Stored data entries
★ ★ ★

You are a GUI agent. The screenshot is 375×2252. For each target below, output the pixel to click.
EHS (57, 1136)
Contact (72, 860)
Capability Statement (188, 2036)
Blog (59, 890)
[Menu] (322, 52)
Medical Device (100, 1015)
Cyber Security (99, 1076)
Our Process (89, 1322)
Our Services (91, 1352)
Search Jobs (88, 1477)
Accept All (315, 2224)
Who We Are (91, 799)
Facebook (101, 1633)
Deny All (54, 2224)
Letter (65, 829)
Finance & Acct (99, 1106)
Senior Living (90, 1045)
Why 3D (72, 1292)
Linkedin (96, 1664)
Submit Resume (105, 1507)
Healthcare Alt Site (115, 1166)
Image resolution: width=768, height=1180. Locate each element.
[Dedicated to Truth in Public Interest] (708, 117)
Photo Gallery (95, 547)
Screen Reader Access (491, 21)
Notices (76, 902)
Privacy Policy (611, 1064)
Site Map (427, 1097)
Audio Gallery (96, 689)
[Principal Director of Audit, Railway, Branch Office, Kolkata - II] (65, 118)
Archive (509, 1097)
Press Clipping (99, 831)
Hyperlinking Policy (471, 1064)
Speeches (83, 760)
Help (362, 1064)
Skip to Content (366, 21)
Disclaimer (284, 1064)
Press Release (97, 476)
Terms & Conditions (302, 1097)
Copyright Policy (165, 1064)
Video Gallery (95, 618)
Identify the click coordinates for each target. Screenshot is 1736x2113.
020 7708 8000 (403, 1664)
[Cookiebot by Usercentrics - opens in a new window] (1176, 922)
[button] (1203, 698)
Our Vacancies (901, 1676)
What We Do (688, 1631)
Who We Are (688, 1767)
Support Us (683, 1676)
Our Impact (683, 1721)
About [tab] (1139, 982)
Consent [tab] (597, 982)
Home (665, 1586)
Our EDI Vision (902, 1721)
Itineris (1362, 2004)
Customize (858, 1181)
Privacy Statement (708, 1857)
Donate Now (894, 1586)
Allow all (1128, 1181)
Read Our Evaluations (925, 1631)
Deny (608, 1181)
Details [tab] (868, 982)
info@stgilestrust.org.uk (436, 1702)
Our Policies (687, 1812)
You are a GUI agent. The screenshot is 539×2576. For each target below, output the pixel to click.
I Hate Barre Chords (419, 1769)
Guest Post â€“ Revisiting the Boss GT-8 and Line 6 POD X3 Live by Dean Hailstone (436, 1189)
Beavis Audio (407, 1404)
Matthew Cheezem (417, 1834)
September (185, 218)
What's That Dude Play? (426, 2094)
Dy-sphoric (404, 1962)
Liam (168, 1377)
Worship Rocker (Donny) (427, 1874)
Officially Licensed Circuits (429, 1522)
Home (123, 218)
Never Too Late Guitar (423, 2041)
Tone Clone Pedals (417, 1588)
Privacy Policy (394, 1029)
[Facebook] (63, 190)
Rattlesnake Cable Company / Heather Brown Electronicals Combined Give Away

★ ★ ★

Work to be completed:
Set the lines down exactly as they stand, beginning at the one that contains "Home (123, 218)" and stopping after the last line of the entries above.

Completed exercise:
Home (123, 218)
Never Too Late Guitar (423, 2041)
Tone Clone Pedals (417, 1588)
Privacy Policy (394, 1029)
[Facebook] (63, 190)
Rattlesnake Cable Company / Heather Brown Electronicals Combined Give Away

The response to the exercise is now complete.